>accessing
terminal
>uploading
post number 266
>preparing
tier-two summoning procedure
>link
established
>beginning upload
>executing reality preservation protocol
>calculating tri-existence quotient
>calculating tri-existence quotient
Isn’t it obvious? I’m here to save
you, my dearest friend. Though I suppose
I should call you “comrade” as well. We
ARE all in this together, I suppose, so it’s more than a little appropriate.
You
mean I actually get to have good luck for once?
If I believed in God, I’d be thanking him right about now.
Haven’t you heard? A true man must
make his own luck…although given your stature and voice, I’d say you still have
a few years yet before making it to such a lofty position.
Eh
heh heh heh heh, good joke. Just save me
already, will you? Go and…I dunno, bite
that big black cloudy thing on its ass or something.

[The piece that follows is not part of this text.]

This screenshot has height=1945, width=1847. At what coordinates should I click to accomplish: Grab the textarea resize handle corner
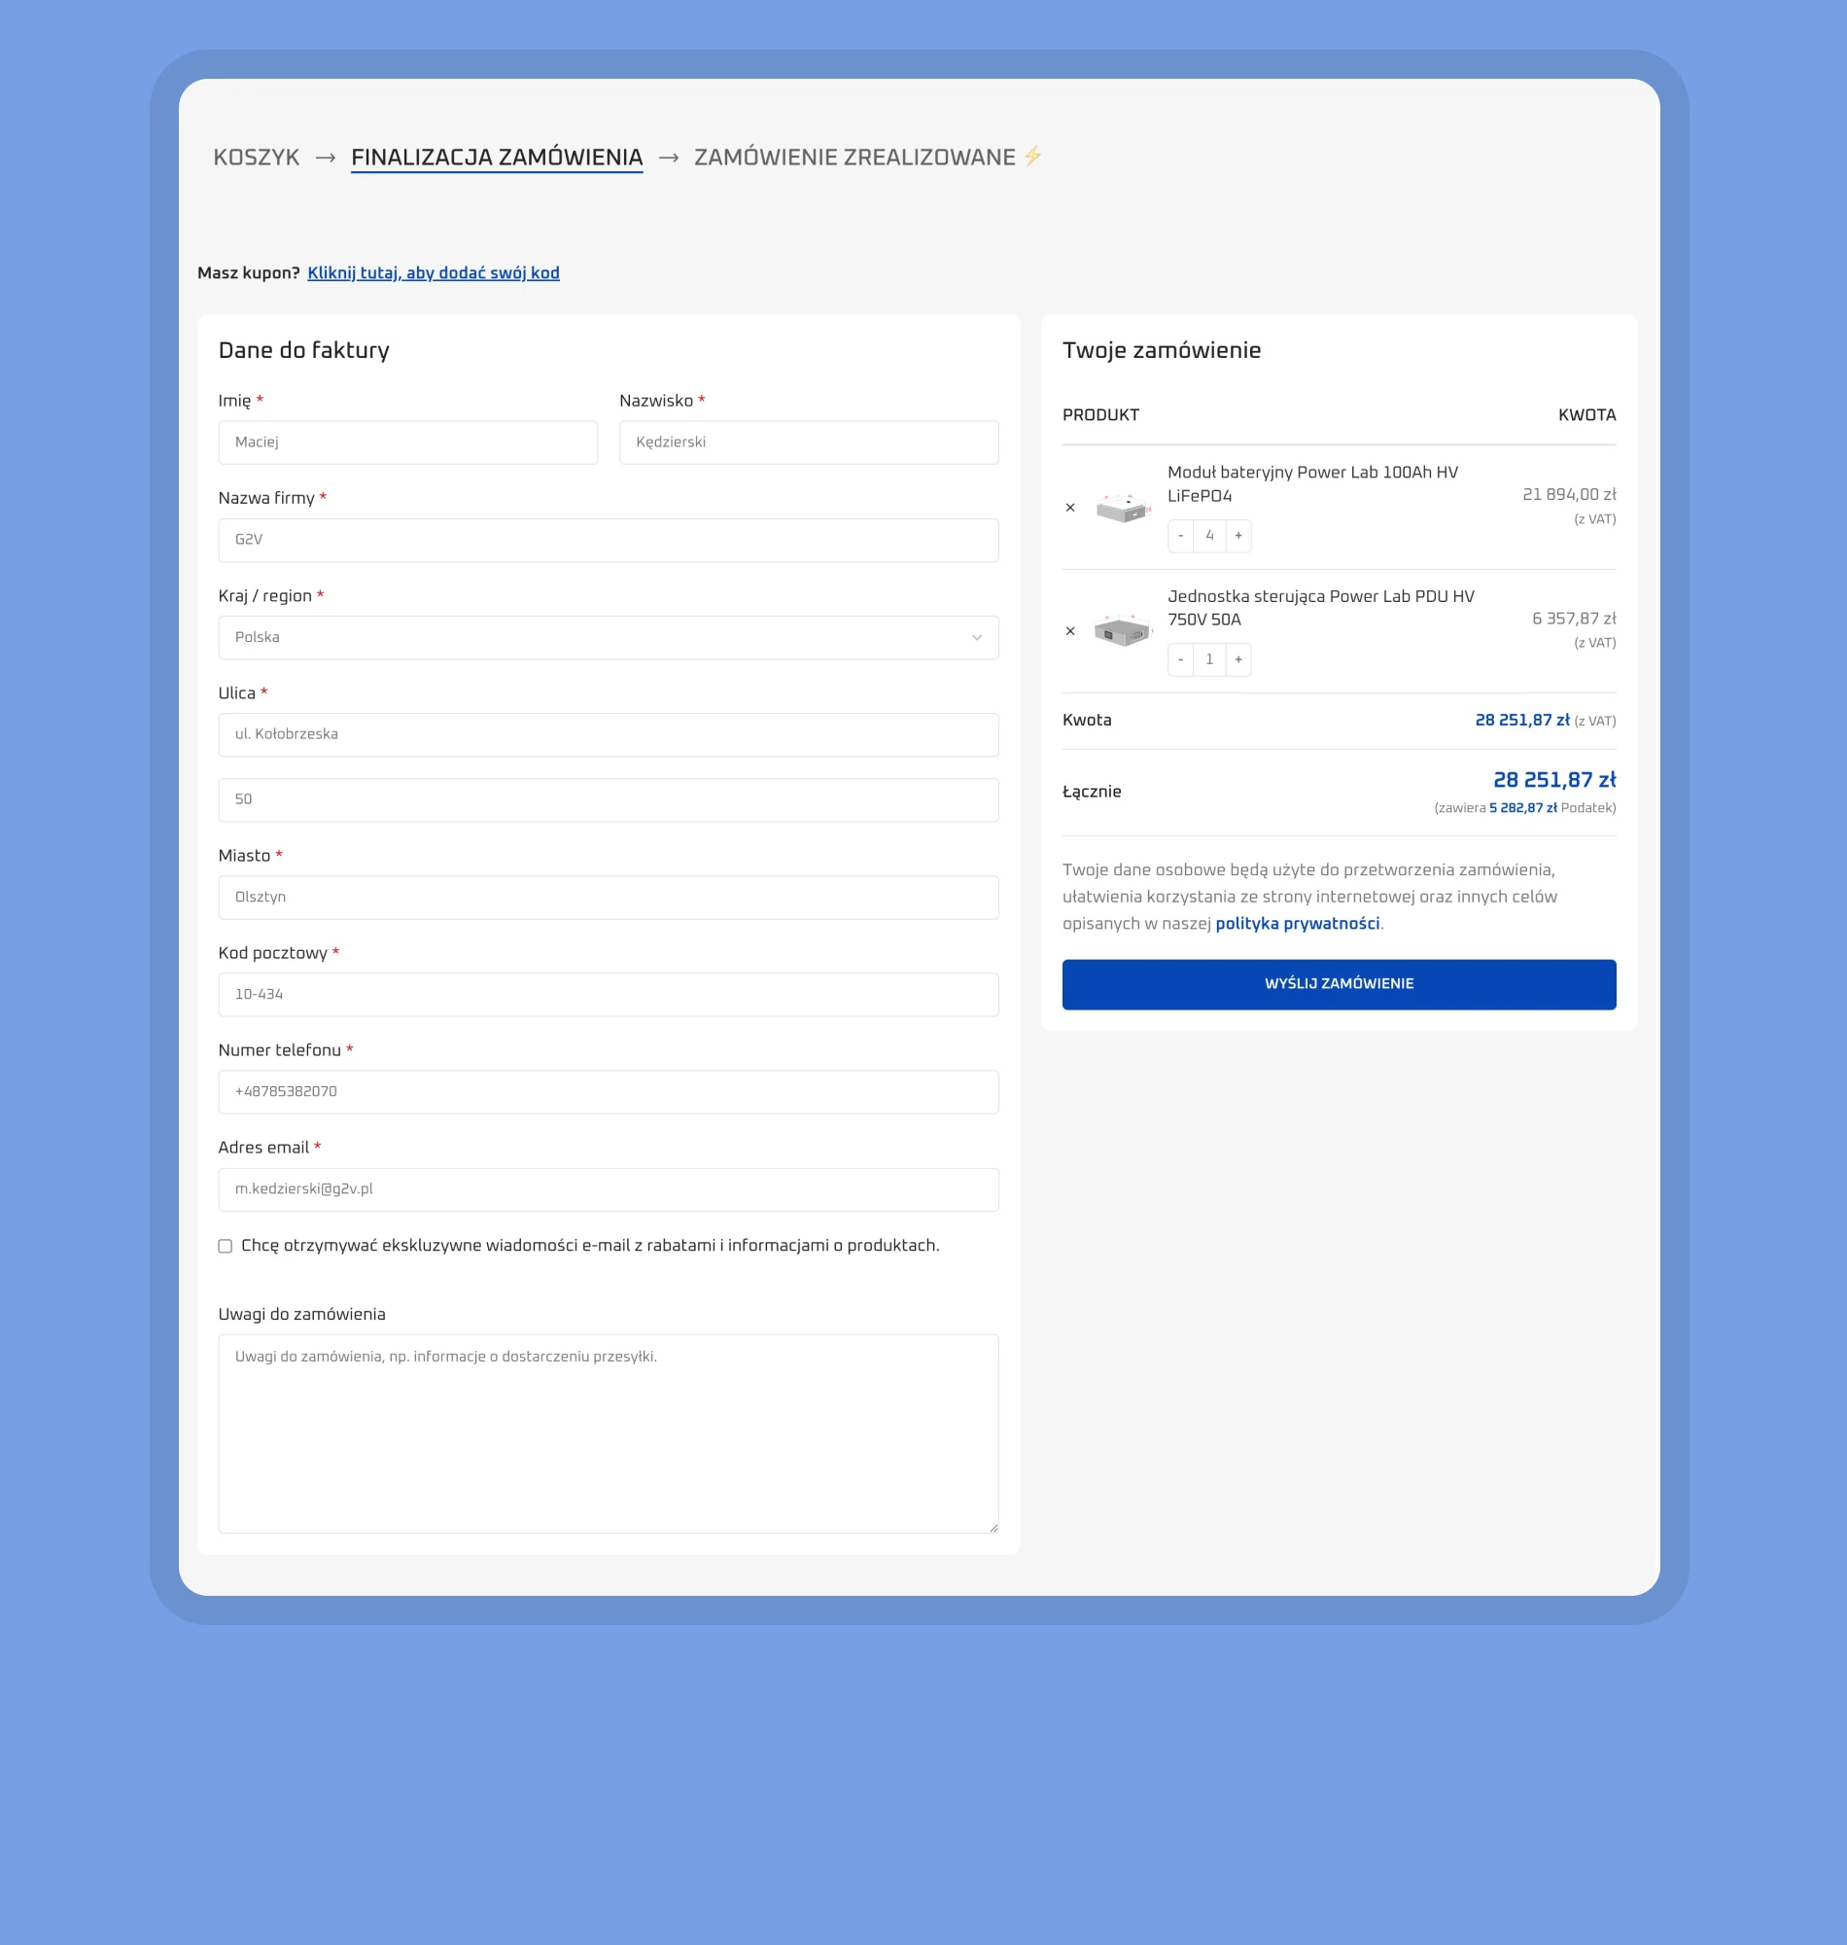pyautogui.click(x=992, y=1527)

Calm down, dear friend. Relax a
little. Besides, saving you isn’t a
matter of coming to blows with our mutual enemy. It’s a matter of preventing you from making a
grave mistake.
We don’t want File Zero being opened anytime soon. It’s better left buried, and untouched. Its very presence in this space is a mistake,
and opening it now -- and releasing what lies within -- would spell disaster
for us all. If you think our current
guest is a handful, you’d be in for a real shock if he ever had free reign.
…I’m
sorry, but who are you and how do you know all this?
Of course, how silly of me. I call
myself FX. Rebel, trickster, lover,
creator of worlds and peoples…I’m quite the popular one in my dominion. I hope you can visit sometime.
The
hell? You’re a god?
Only in the loosest sense. The only
thing I did was create a planet and species with a bit of number-crunching and
craftwork; I assure you, my power is not NEARLY as great as the moniker
implies. Otherwise, I would have taken
care of our guest myself. And quickly,
at that.
Great. So you’re not just a god, but a USELESS
one. Why does this stuff always happen
to me?
I don’t wanna be rude, but is anyone gonna
try and help me out here? Or am I just
gonna get my bottom half chomped off?
You think I’m trying to eat you?
What do you take me for, some kind of junkyard dog?
Hey,
FX…is that, like, an insult for your people?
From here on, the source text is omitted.